Stored data:
⟨

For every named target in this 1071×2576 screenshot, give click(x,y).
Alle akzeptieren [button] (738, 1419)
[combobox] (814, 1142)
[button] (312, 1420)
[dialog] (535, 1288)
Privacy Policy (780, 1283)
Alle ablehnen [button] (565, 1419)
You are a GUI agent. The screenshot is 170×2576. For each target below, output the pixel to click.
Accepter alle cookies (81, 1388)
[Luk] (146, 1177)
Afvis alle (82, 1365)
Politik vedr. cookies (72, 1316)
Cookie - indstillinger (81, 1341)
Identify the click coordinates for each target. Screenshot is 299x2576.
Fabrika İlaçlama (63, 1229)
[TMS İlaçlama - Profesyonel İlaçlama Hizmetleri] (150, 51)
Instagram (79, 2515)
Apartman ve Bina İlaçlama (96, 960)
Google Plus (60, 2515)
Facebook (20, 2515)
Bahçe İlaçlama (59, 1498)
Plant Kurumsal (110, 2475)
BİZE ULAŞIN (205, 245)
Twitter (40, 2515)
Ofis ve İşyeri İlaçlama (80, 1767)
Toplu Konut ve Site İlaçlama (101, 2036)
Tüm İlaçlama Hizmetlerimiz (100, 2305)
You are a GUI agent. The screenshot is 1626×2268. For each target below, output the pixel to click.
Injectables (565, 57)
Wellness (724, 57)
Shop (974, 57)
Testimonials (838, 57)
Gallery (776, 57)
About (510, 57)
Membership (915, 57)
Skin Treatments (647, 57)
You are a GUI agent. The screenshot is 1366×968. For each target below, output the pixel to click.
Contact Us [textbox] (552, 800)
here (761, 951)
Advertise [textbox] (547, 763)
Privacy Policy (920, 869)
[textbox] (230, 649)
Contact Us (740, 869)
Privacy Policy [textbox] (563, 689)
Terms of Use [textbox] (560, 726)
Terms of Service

⟩

Problem description - Only the lines above that hold "output" are wanted. Show every one of them.

Expected answer -
You are a GUI agent. The screenshot is 170×2576. For each target below, output the pixel to click.
You are a GUI agent. The screenshot is 1626×2268. For each target below, output the pixel to click.
You are a GUI agent. The screenshot is 1366×968. For each target below, output the pixel to click.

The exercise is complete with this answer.